October 3, 2016 by Soo Ee
I did my first triathlon pool training session yesterady.
When I arrived at the pool, I noticed a group of people in what seemed lik pro swim wear get ups. I was the only one in shorts and sports bra, the others with their professional looking swim caps, goggles and upmarket swim attire (aka triathlon gear). I don’t get intimidated easily but I was. Was it even a good idea to do the session?
After the coach’s introduction and what was to be expected for the day, I went over to the coach to introduce myself
Hi, I’m Soo, the noob swimmer.
He asked me “Can you swim 100m without stopping?” “Do you know your timing for a 100m swim?” I had no idea to both questions. I told him I haven’t swam a full 100m non stop before, I haven’t timed my swims and I wasn’t even sure if my front crawl could make it across the length of the pool.
He assured me that it was all good and pointed to the other end of the pool, “go over to the lady in red and tell her you’re in middle C”
C for civilian?
I looked over to where he pointed and saw another group of people gathered at the other end of the pool. They looked less intimidating.
When we were told to get into the pool for our warm up, the first thing I noticed when I jumped in was that the water was uncomfortably cold and the rope burn on my shin stung. I felt nauseous and a little beaten. I wanted to run to my bag, grab my towel to wrap myself before running to the car to go home. I was thinking about my half eaten roasted chicken wrap. “Damn,” I thought, regretting the crossfit session I did an hour ago, “Did I burn too much calories just and now I don’t have any left to stave the cold off now?.” Red alert was sounding in my head “oh my gawd! omg! This water is too cold. Am I going to die?”
Of course not 🙄
“Swim 3 laps easy and one lap faster” said the coach. I abandoned all hopes of escaping and started my swim. Surprisingly, after 50 m, I started to warm up and didn’t feel as cold.
Got to get used to this cold and swim more in the evening.
After a few different types of speed and distances the coach says “Soo, you rest for this set.” I think she noticed that I was not stroking the water proper due to fatigue and switched my style to breast stroke on and off and seem to be swallowing a lot of water. I was glad to rest but after a while (maybe one minute) I started to feel the same bone chilling cold I felt at the beginning. When they came back on the 2nd round of the set, I followed them out.
So nice the warmth.
The group of people who was with me were good with their swim. They went out when the coach said go. They came back fast. They seemed less serious but they put in their best. There was this lady, in her 60s maybe. When she went out, her strokes were smooth and she glided in the water really well. She was very nice and encouraging. She told me it was difficult for her too in the beginning but after a few sessions, she got better. She answered the many questions I had – why did she change goggles, how long has she been doing this training, is it always this cold, is the intensity always this fierce. So many questions I had. I spoke to this 10 yo girl in the group too. A ten year old training for a tri wasn’t surprising in this age and time but I was nevertheless impressed that she was doing the same training and intensity as the rest of us.

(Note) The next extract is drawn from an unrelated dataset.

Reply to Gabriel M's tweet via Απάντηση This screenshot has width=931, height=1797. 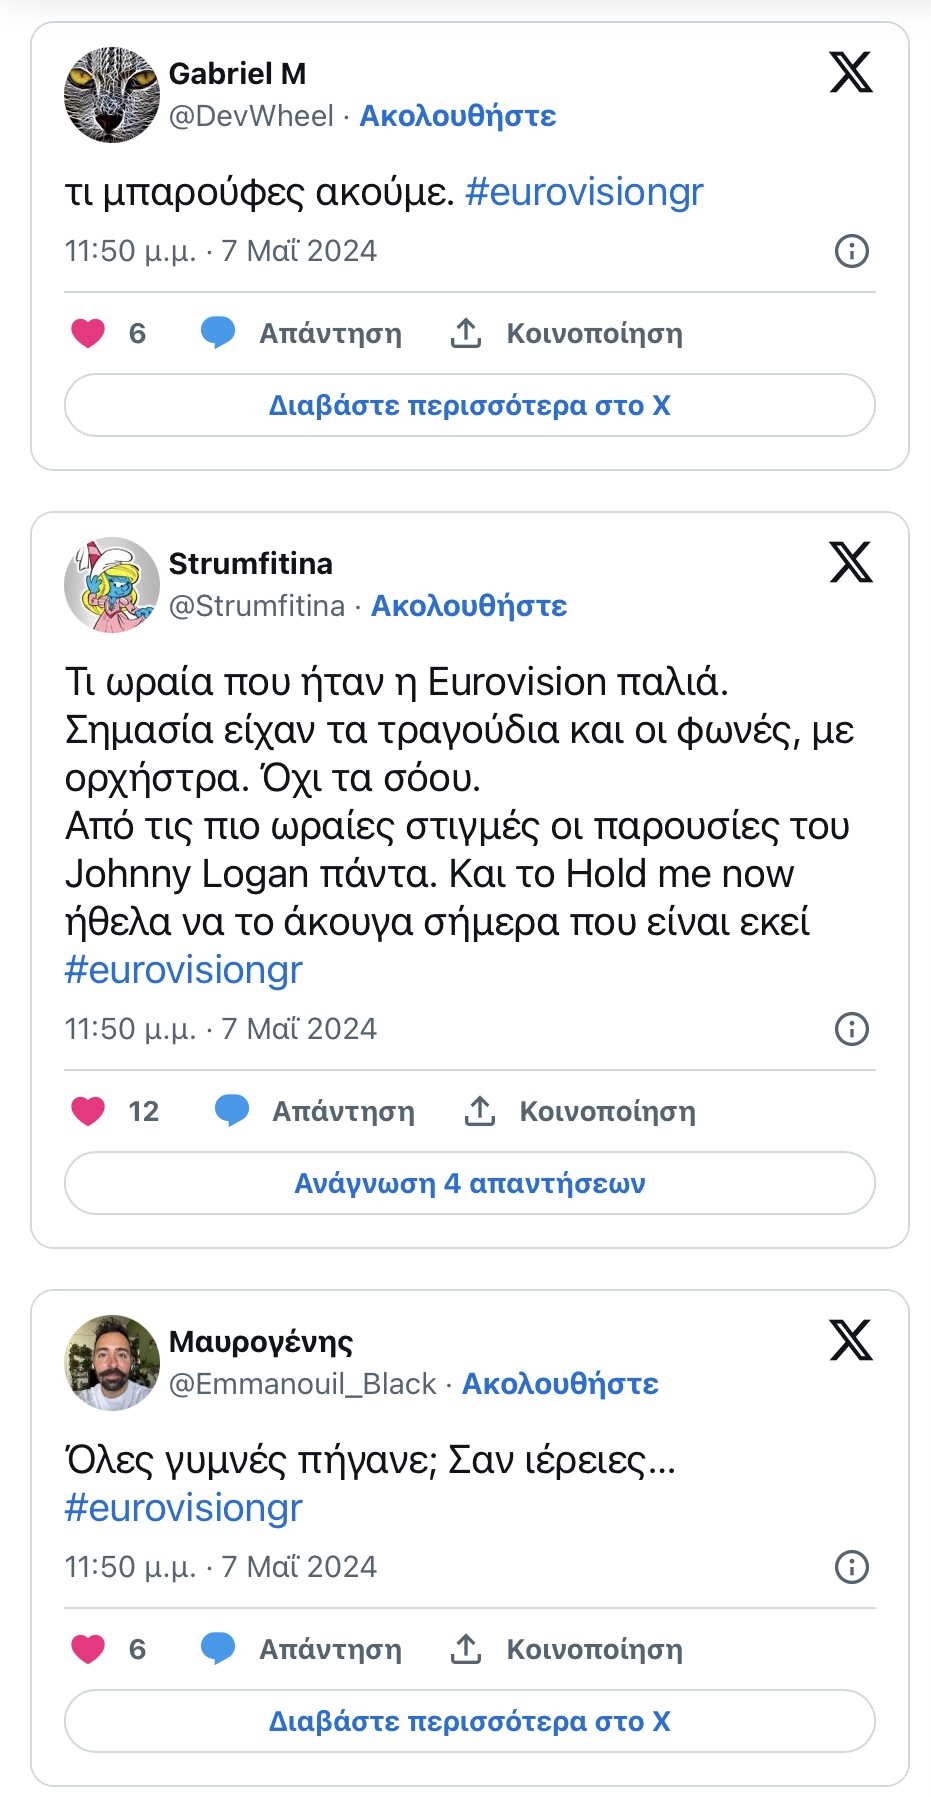tap(301, 333)
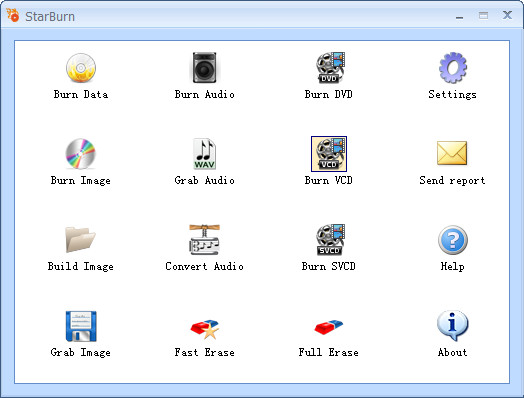Open Help question mark icon
Screen dimensions: 524x398
click(x=453, y=240)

After I completed the training, I went to the coach to thank her and started chatting with her about how cold the water was, what the different gears were for blah blah. A lady (first timer to triathlon training) came over too to thank the coach and she asked how much distance did we cover. The coach said, proud as a Mother hen, 1km. Wow. I survived swim training omg! I only learnt to swim when I was in my twenties and have never swam more than 30 minutes at this high intensity before. We did a pure 60 minutes of splashing. This was awesome! The adrenaline was awesome.
I couldn’t help but felt a little proud of myself. Good end to a Monday!